IOL power calculation was performed utilizing dedicated ray tracing software (Okulix, Version 8.81) based on corneal tomography scans (Pentacam HR, Software Version 1.17r139; both: Oculus Optikgeräte GmbH, Wetzlar, Germany), optical biometry and anterior chamber depth measurements (both: IOLMaster 500, Software Version 7.7.7.0330; Carl Zeiss Meditec AG, Jena, Germany). Ray tracing based IOL power calculation was performed for the IOL model CT Asphina 404 (Carl Zeiss Meditec AG) aiming for plano residual refraction. The predicted postoperative residual refractive error of the IOL determined by ray tracing was compared with the residual refraction of the same IOL model and power as predicted by a range of empirically optimized IOL power calculation formulas. The American Society of Cataract and Refractive Surgery (ASCRS) post-keratorefractive surgery IOL power calculator (Version 4.8; http://iolcalc.ascrs.org; last accessed 04/12/2019) was used to calculate the predicted residual refractive error using the following formulas that take into account pre-keratorefractive data: Barrett True K, Masket3, Modified Masket. Moreover, the following formulas available in the ASCRS calculator were used, which do not incorporate preoperative data: Barrett True K No History, Haigis-L5, Potvin-Hill14 and Shammas4. As described in detail elsewhere14, the Potvin-Hill method uses Pentacam Scheimpflug imaging (Oculus Optikgeräte GmbH, Wetzlar, Germany) to estimate post-LASIK/PRK corneal power from the value “true net power” calculated for the 4.0 mm zone centered on the corneal apex as well as the Shammas formula for IOL power calculation. When appropriate, optimized IOL constants were used as published on the User Group for Laser Interference Biometry (ULIB) website (http://ocusoft.de/ulib/index.htm; last accessed 04/12/2019).
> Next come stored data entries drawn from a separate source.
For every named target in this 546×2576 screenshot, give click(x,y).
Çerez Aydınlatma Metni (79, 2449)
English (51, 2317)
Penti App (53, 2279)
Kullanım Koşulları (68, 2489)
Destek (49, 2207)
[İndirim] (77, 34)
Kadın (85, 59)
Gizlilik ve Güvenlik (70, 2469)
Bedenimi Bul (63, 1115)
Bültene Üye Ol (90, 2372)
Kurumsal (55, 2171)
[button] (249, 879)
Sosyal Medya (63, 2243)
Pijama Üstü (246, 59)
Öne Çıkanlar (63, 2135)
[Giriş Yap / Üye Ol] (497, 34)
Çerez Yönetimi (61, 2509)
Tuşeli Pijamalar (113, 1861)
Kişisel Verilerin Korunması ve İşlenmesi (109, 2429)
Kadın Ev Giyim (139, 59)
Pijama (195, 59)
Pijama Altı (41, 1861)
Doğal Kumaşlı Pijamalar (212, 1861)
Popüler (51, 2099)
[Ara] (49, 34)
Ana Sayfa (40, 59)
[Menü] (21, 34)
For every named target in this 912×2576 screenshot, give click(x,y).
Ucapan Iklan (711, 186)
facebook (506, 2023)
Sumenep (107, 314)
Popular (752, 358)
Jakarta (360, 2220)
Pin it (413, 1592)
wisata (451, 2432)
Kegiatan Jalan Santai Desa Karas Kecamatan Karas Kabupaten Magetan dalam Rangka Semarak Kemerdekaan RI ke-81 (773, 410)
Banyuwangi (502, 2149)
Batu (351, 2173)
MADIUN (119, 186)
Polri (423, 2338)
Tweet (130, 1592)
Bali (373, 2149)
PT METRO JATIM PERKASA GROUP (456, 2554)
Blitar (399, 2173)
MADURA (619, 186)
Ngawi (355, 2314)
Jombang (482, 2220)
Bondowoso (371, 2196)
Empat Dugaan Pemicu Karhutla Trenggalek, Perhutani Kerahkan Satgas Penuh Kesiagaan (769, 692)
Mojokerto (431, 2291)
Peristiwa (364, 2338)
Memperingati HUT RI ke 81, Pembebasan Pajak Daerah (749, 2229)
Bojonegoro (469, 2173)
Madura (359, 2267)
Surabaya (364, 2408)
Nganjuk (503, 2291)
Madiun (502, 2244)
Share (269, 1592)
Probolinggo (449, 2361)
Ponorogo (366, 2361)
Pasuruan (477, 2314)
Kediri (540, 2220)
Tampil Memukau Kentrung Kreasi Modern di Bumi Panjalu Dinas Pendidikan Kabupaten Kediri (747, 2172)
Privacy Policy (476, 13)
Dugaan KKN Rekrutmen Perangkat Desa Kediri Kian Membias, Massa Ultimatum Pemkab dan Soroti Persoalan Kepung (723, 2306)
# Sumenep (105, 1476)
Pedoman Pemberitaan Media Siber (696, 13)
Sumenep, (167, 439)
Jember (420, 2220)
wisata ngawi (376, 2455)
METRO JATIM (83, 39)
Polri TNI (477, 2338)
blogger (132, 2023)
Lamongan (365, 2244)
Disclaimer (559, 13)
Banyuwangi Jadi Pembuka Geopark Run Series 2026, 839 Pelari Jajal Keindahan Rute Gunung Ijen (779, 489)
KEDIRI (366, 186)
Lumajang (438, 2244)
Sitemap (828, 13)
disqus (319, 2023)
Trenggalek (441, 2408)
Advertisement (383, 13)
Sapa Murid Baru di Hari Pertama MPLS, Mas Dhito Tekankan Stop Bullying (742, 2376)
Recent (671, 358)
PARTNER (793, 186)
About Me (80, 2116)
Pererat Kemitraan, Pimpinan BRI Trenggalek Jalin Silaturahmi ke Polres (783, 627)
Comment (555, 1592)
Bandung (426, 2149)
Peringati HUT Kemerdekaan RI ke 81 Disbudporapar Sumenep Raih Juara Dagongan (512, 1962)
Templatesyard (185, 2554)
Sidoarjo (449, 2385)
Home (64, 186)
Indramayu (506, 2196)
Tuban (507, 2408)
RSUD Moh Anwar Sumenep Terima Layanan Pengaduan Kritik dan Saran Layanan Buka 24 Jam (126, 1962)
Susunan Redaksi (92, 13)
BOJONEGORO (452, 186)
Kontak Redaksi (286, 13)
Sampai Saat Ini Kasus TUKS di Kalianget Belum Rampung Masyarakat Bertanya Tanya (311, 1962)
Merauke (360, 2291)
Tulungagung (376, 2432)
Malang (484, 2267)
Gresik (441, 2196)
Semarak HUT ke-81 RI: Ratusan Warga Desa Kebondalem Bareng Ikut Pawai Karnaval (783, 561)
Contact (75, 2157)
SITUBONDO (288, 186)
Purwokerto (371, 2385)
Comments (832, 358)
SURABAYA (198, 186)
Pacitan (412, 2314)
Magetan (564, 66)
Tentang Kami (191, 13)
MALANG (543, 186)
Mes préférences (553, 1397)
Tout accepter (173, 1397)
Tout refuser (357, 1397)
Subjective manifest refraction

Subjective manifest refraction was measured a minimum of three months after SMILE using the Jackson cross-cylinder method and the standard ETDRS visual acuity chart at 4 m distance.

Statistical analysis

On the basis of a recent editorial on protocols for studies of IOL formula accuracy21, the prediction error (PE) was defined as the difference between the residual refraction predicted by ray tracing and the residual refraction predicted by the respective IOL power calculation formula for the same IOL power and model. The arithmetic mean of the PE was referred to as the mean error (ME). Moreover, all negative errors were converted to positive to calculate the mean absolute error (MAE) as well as the median absolute error (MedAE). Furthermore, the standard deviation, minimum and maximum (range of PE) as well as the percentage of eyes within ±0.25, ±0.50, ±0.75 and ±1.00 diopter (D) were reported21. Boxplots were created to illustrate the differences in PE between different IOL power calculation formulas. Analysis of variance (ANOVA) with Tukey post hoc testing was performed to assess the differences in refractive prediction error between formulas. Statistical comparisons between absolute prediction errors were performed using repeated measures analysis of variance (Friedman test with Wilcoxon signed-rank post hoc analyses for nonparametric samples and Bonferroni correction). Fisher’s exact test with Bonferroni correction was employed to compare the proportions of eyes within certain refractive prediction error ranges (±0.50D and ±1.00) as yielded by the respective formulas. A p-value of <0.05 was defined as indicative of statistical significance. All statistical analyses were performed using SPSS 25.0.1 for Windows (IBM Corp.; Armonk, NY, USA).